— DOCUMENT PASSAGE —
*** Block opens ***
Coronavirus caused a nationwide meat production crunch that sparked fears of a shortage, but Long Island retailers say the issue simply caused prices for chicken, pork, and beef to increase.
Causing the issue is the temporary closure of several major slaughterhouses nationwide that needed to be disinfected after workers were diagnosed with COVID-19. Local butchers and supermarkets say they’re monitoring the situation and urging customers not to buy meat in excess, but burgers are still easier to find than toilet paper, which remains in short supply following panic buying earlier in the pandemic. Average retail fresh chicken prices were up 5.4 percent, while beef was up 5.8 percent, and pork up 6.6 percent.
“We are not seeing a significant impact as a result of meat plant closures,” said Stefanie Shuman, a spokeswoman for Stop and Shop, which has 50 locations on LI. “We remain in close contact with our suppliers to ensure we have product coming to our stores each day. While we have been working through a small number of plant closures, none of our suppliers have been closed for a significant period of time.”
President Donald Trump signed an executive ordering meat production plants to remain open by terming them critical infrastructure under the Defense Production Act. But critics say it’s not that simple.
“We only wish that this administration cared as much about the lives of working people as it does about meat, pork and poultry products,” said Stuart Appelbaum, the president of the Retail, Wholesale, and Department Store Union. “When poultry plants shut down, it’s for deep cleaning and to save workers’ lives. If the administration had developed meaningful safety requirements early on as they should have and still must do, this would not even have become an issue.”
Some remained concerned about the availability of meat. Local residents have been hoarding excess meat in their households, warned Connecticut-based supermarket Stew Leonard’s, which has two locations on LI and is concerned that supply may decrease.
“I already can’t find lots of basic groceries like canned food, produce, and toiletries,” said Mineola resident Chris Kostulias. “My local grocery store is already issuing purchase limitations like one gallon of milk per family per trip. A measure similar to that can be made for meat, too … We have to share the supply or else loads of people get nothing and some people get to buy it all.”
*** Block closes ***
— INFORMATION GIVEN —
*** Block opens ***
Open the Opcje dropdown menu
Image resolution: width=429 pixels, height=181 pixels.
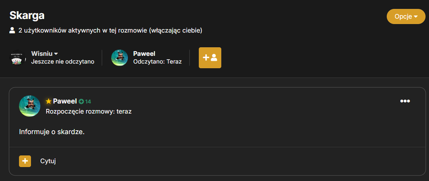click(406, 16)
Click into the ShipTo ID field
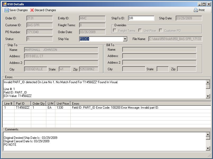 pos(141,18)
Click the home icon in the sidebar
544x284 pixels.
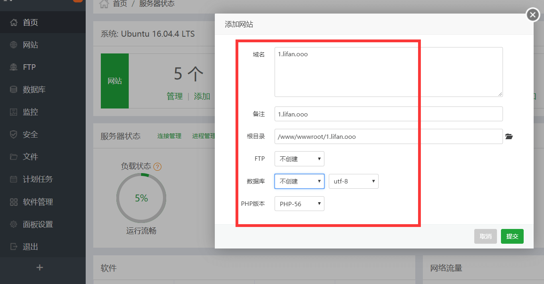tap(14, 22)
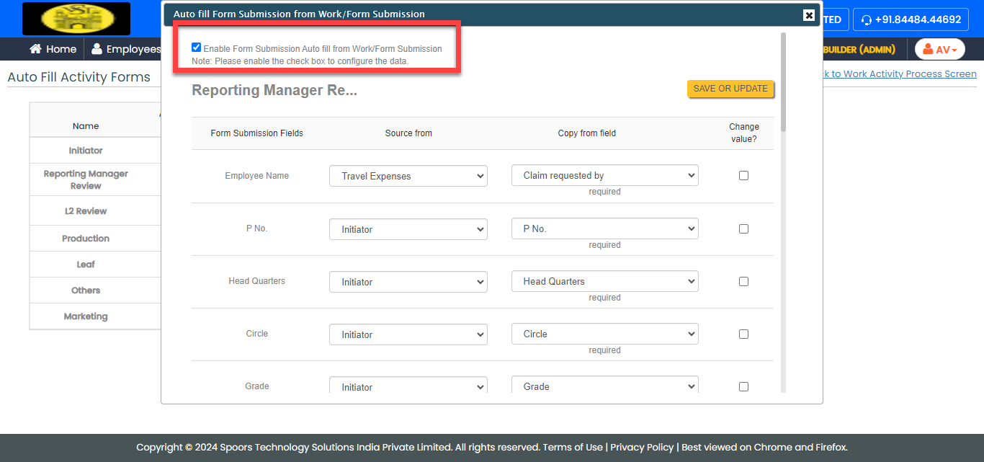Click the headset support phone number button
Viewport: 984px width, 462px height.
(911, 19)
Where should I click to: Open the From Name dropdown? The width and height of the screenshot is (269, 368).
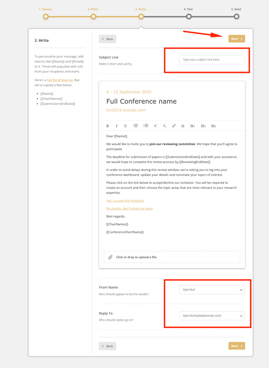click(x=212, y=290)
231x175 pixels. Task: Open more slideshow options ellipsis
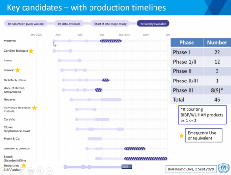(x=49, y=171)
*** Block closes ***
*** Block opens ***
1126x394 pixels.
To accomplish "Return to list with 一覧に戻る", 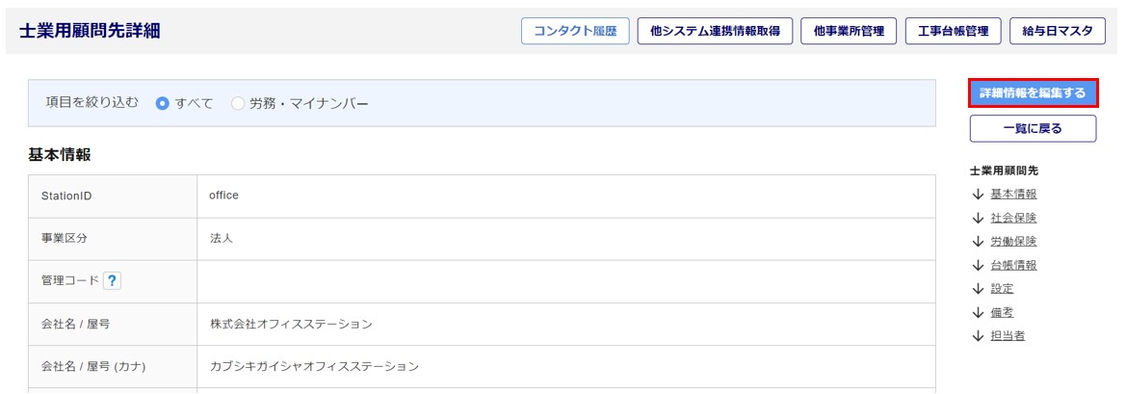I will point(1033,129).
*** Block closes ***
— WHAT YOU WILL DO —
According to the article on Long Island meat prices, by what percentage did average retail pork prices rise? You don't need the listing here.

— YOUR RESPONSE —
6.6 percent